Are VMs easy to set up on free NAS or should I go with option 2? Let me know if you want more details on my planned setup.

might be a good idea to actually post what you want to do. saying you created 3 VM's of which one would most likely be a fileserver is great but says little in the end and we can't telepathically look into your brain ;)

I'm sure you can run freenas as a VM, but I've heard that you shouldn't. Not sure how well running VMs on freenas works either.

It might be easier to set up a linux server to use as your NAS as well as running your VMs.

What i am looking for at the end of the day is the following.

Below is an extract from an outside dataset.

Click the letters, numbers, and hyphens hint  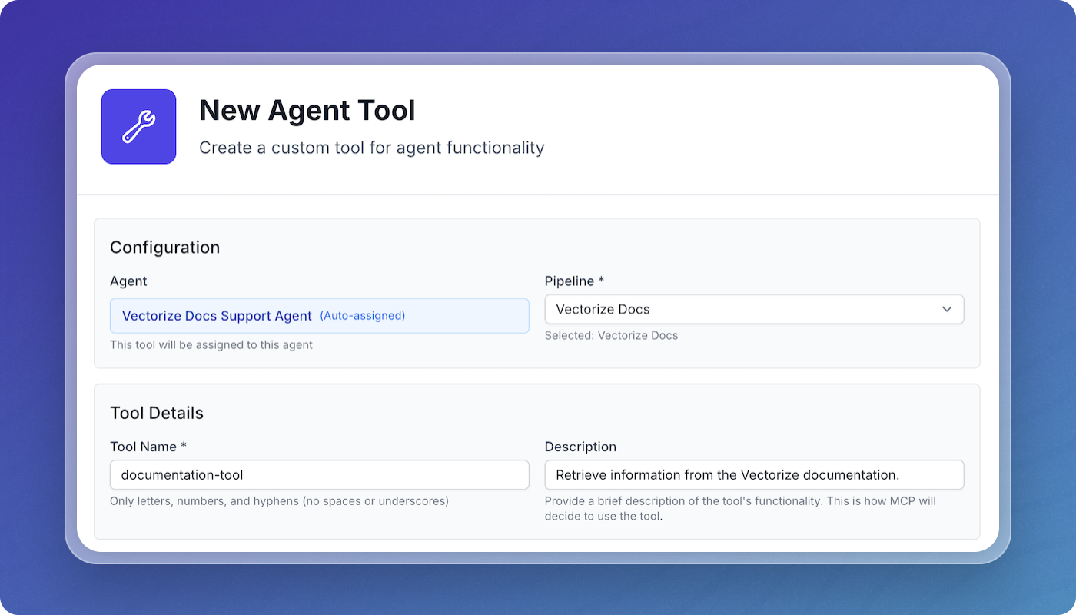point(279,501)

  • File server/SAMBA server
  • DLNA/XBMC server
  • Misc hosting. (Teamspeak server, game servers ect)

Apparently running VMs in Freenas was only introduced recently anyway so one would assume that it won't be 100% reliable yet. If I don't have to use Freenas I won't.

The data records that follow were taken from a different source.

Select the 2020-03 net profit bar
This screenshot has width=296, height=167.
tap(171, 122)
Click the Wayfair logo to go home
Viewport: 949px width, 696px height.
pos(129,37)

I'm thinking that I will go with this idea instead as it will simplify the process.

Thanks Dexter :)

I've played around with open media vault which is a linux based NAS OS, it has a webui like freenas but it's pretty much running on top of a standard debian install so you can do anything with it that you can do with debian. Of course if you don't want the webui you can set up samba and whatever file system you want on any version of linux.

Thanks I will check it out. Also would it be fine to run as a VM on top of a bare metal hypervisor (VMWare ESXi)?

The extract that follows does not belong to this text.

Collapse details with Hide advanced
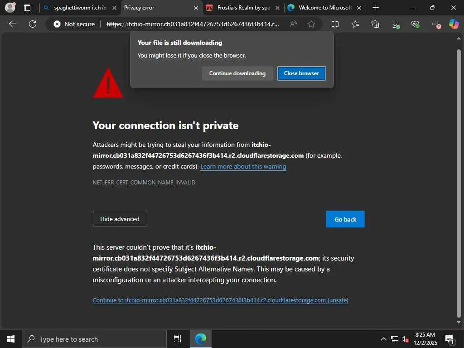Viewport: 464px width, 348px height. (120, 219)
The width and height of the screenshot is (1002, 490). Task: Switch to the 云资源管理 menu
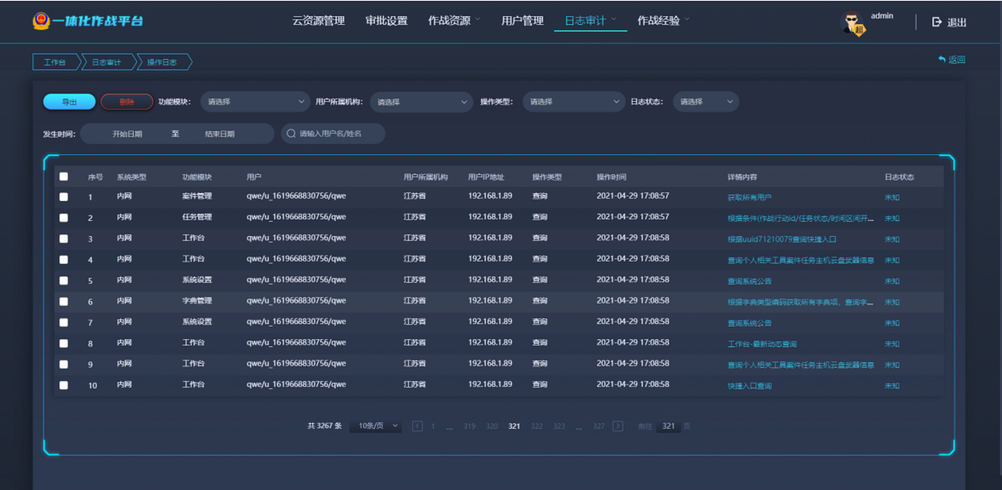pos(319,21)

I'm just thinking that backup&recovery as well as migration to new hardware will be easier if I can make every server a VM.

KVM on linux is pretty much the same as a bare metal hypervisor, so you can use linux as your file server and VM server. But it should work fine to run your file server as a VM, although I think it would probably be better to run it on the host system so that it has direct access to the disks.

Alright I will give it a try.

Cheers

What you need is ProxMox @wendell did a video ages ago but it is still great. Recently I used it in a deployment and is was bliss. Plus web based management is always a plus for your multiple VM's. For storage if you are wanting a home lab I would look at Deep Discount Servers for good cheap rack mounted servers or use one of @wendell 's ITX/integrated board reviews and go to newegg and build out a server. It'll be more rack space taken up but you really should isolate storage in another machine especially if you want to stick with FreeNAS because you can dedicate an entire RAM selection and processor for ZFS and your ProxMox VM host can be free to run your other machines.

I am looking at doing something similar and I came to the conclusion that it would be better to just build a VM server and a dedicated Nas with freenas. I know that that solution is more expensive but if one of your servers fails the data on the other will be safe. And you should not run freeNAS as a VM

What I was thinking for backups was a usb3 raid enclosure as a DAS solution. If i can set up ProxMox to backup the VM servers to the DAS then that would be ideal. From what I can tell you can get a dual bay usb raid enclosure for much less than having a dedicated NAS.

However I also understand that some people need a dedicated NAS.

tl;dr ProxMox hosting VMs which are backed up to DAS RAID storage.

Something like this for the RAID enclosure http://www.pccasegear.com/index.php?main_page=product_info&cPath=210_177_287&products_id=25121

Well if you are ditching the need of FreeNAS then your solution sould work great! I think the only thing you may want to do is have that NAS running in RAID 1 OR RAID 0 with a secondary master backup on a seperate USB storage device like a massive WD drive and just take snapshots of the entire network so in the event of a certain locker virus or maybe a power surge you have redundancy on your backups and data still saving without a dedicated NAS box.